(Records to process)
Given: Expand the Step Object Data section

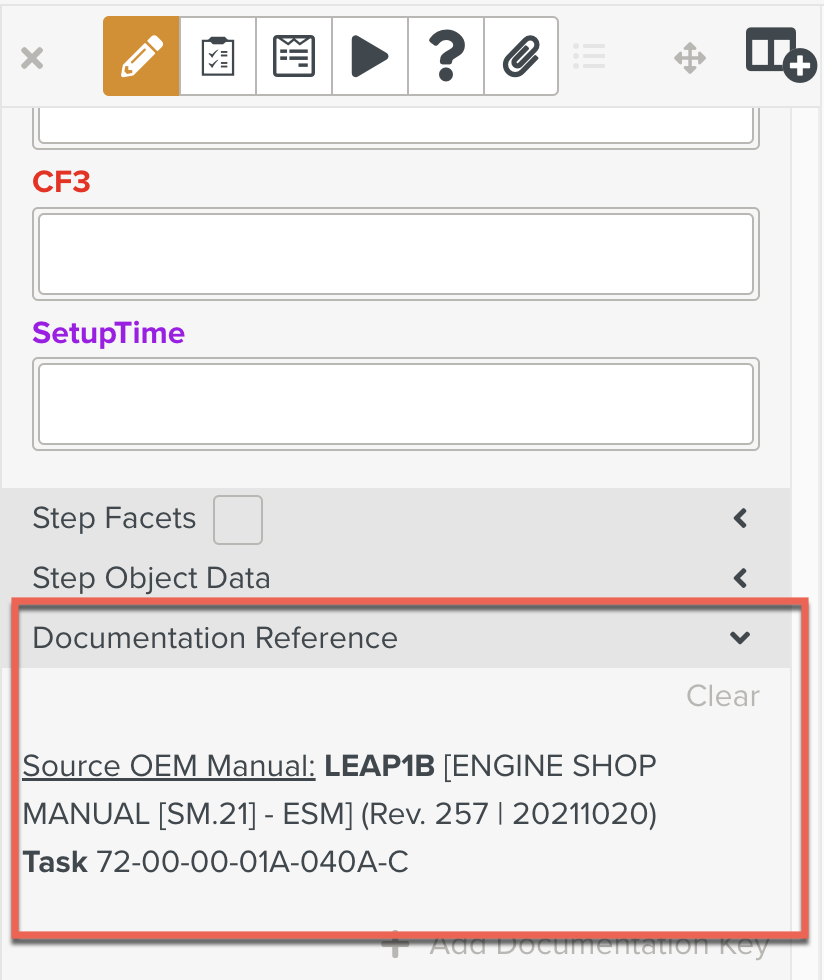Looking at the screenshot, I should (x=740, y=578).
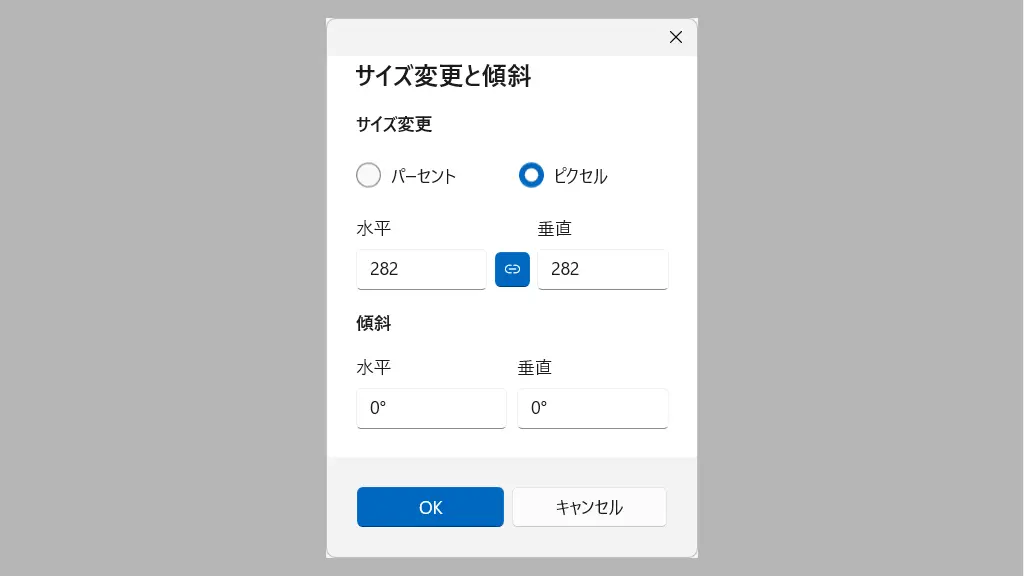Click the 垂直 label under 傾斜
The image size is (1024, 576).
[535, 367]
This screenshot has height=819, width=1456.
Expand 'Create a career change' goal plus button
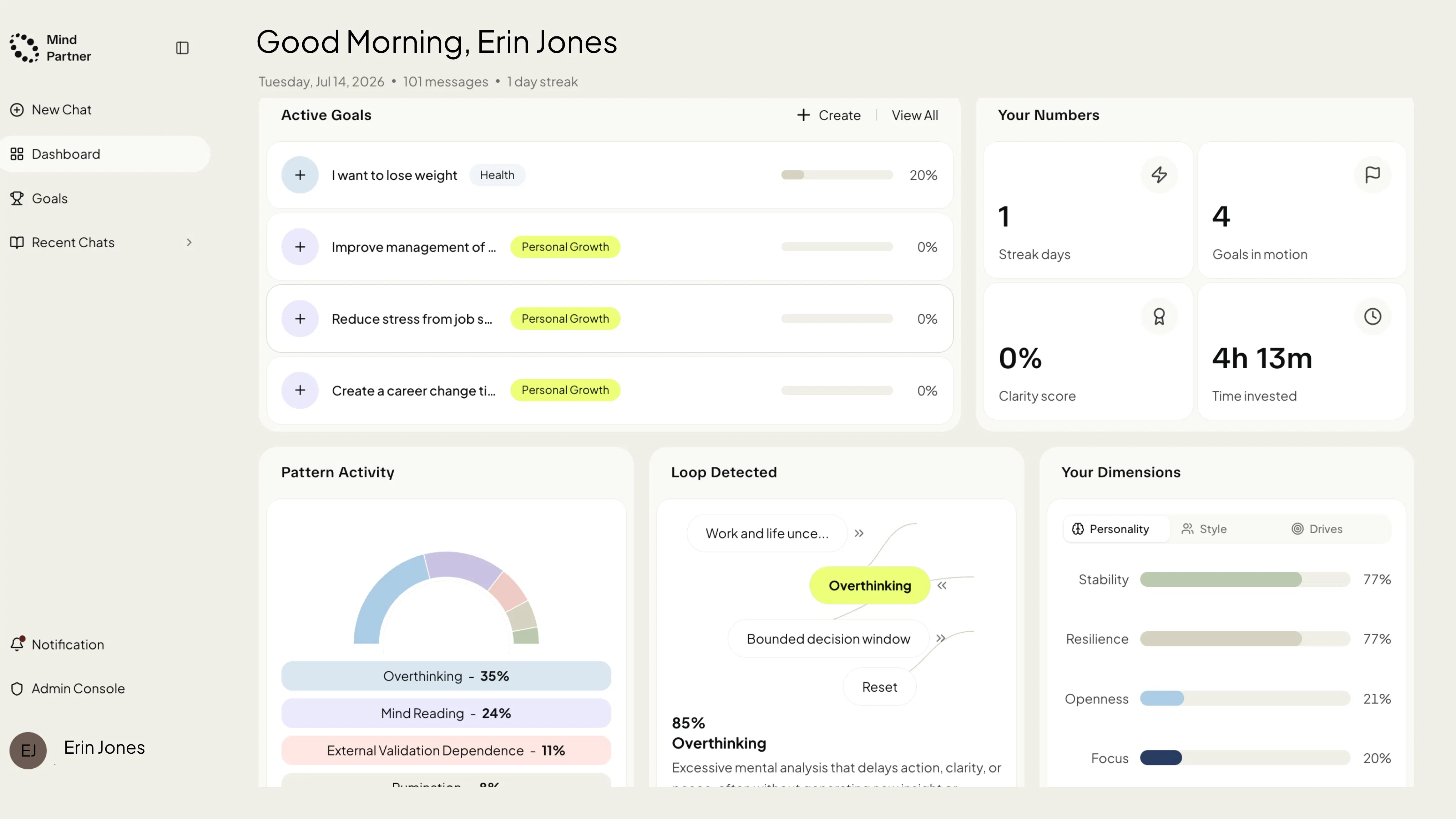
(End Records to process)
> Try it:
Begin at the line containing "This screenshot has height=819, width=1456." and extract every line through the end of the records, inclusive, exactly and only; omit pictures.

> Your response:
This screenshot has height=819, width=1456.
Expand 'Create a career change' goal plus button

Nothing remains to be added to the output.